Passage:
──────────────────────────────

I wanted to reverse my array. Why this code gives garbage value?

Question

    #include <iostream>


    using namespace std;

    int main(){

    int n;
    int a[n];
    cin>>n;
    for(int i=0;i<n;i++){
        cin>>a[i];
    }
    for(int i=n;i>=0;i--){
       cout<<a[i]<<" ";
   }
    }

Input:- 4 1 2 3 4 Output 4199008 4 3 2 1

Answer 1

For starters the program has undefined behavior because the variable n is not initialized

int n;

So this declaration

int a[n];

is invalid. Moreover variable length arrays is not a standard C++ feature. Instead use the standard class template std::vector.

Also within this loop

for(int i=n;i>=0;i--) {
   cout<<a[i]<<" ";
}

you are trying to access of non-existent element with the index n.

Also you are not reversing an array. You are trying to output an array in the reverse order.

Pay attention to that there are standard algorithms std::reverse and std::reverse_copy declared in the header <algorithm>.

Here is an example how your program with using your approach could look

#include <iostream>
#include <vector>

int main() 
{
    size_t n = 0;

    std::cout << "Enter the size of an array ";

    std::cin >> n;

    std::vector<int> v( n );

    std::cout << "Enter " << n << " elements: ";

    for ( auto &item : v ) std::cin >> item;

    std::cout << "The array in the reverse order\n";

    for ( size_t i = v.size(); i != 0;  )
    {
        std::cout << v[--i] << ' ';
    }
    std::cout << '\n';

    return 0;
}

The program output might look like

Enter the size of an array 10
Enter 10 elements: 0 1 2 3 4 5 6 7 8 9
The array in the reverse order
9 8 7 6 5 4 3 2 1 0 

If to use standard algorithms then your program can look the following way

#include <iostream>
#include <vector>
#include <iterator>
#include <algorithm>

int main() 
{
    size_t n = 0;

    std::cout << "Enter the size of an array ";

    std::cin >> n;

    std::vector<int> v( n );

    std::cout << "Enter " << n << " elements: ";

    std::copy_n( std::istream_iterator<int>( std::cin ), n, std::begin( v ) );

    std::cout << "The array in the reverse order\n";

    std::reverse_copy( std::begin( v ), std::end( v ), 
                       std::ostream_iterator<int>( std::cout, " ") );
    std::cout << '\n';

    return 0;
}

The program output might look the same way as shown above

Enter the size of an array 10
Enter 10 elements: 0 1 2 3 4 5 6 7 8 9
The array in the reverse order
9 8 7 6 5 4 3 2 1 0 

Answer 2

a[n] will return the element after the last one. When you iterate in reverse order, start with i=n-1.

──────────────────────────────

Exercises:
**A.** In the array-reversal thread, which header declares std::reverse and std::reverse_copy?
**B.** Quote the array-reversal thread word for word, starting at "is invalid. Moreover" and stopping after "the reverse order.".
**C.** Write what comes next in the array-reversal thread, picking up after its last sentence.
The lines after the array-reversal thread are separate material.

Given data:
──────────────────────────────

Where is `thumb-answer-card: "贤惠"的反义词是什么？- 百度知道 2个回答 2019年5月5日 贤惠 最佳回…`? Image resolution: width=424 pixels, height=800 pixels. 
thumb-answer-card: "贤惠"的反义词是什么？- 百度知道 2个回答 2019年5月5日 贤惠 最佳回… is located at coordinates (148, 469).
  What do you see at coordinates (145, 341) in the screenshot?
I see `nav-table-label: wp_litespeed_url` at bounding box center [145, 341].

──────────────────────────────

Answers by item:
**A.** The header <algorithm>.

**B.**
is invalid. Moreover variable length arrays is not a standard C++ feature. Instead use the standard class template std::vector.

Also within this loop

for(int i=n;i>=0;i--) {
   cout<<a[i]<<" ";
}

you are trying to access of non-existent element with the index n.

Also you are not reversing an array. You are trying to output an array in the reverse order.

**C.**
Answer 3

At the beginig of your program there is a mistake:

    int n; // You declare n with no value
    int a[n]; // You use is
    cin>>n; // After you used it you get your value-

Now i can suppose that that was just an error while copying it because you give inputs and outputs

Input:- 4 1 2 3 4 Output 4199008 4 3 2 1

So forgeting about that, you declare an array of size n. Remember that the elemnts of the array will go from 0 to n-1. Now look at your second for loop

    // the first element you acces is n and you stop at 1
    // but the array goes from n-1 to 0
    for(int i=n;i>=0;i--){
       cout<<a[i]<<" ";
    }

So you still get n values as an output but the first element that you access is outside of the array. Thats why you get a garbage value, that is a value that was left there.

A solution will be to change the for loop

    for(int i=n-1;i>=-1;i--){
       cout<<a[i]<<" ";
   }

Answer 4

While reversing the array start the loop from n-1 that is i=n-1 (n is the no of elements in array). And run the loop till i>=0. If you will start loop from n it will read illegal index which is out of range and will give you garbage value.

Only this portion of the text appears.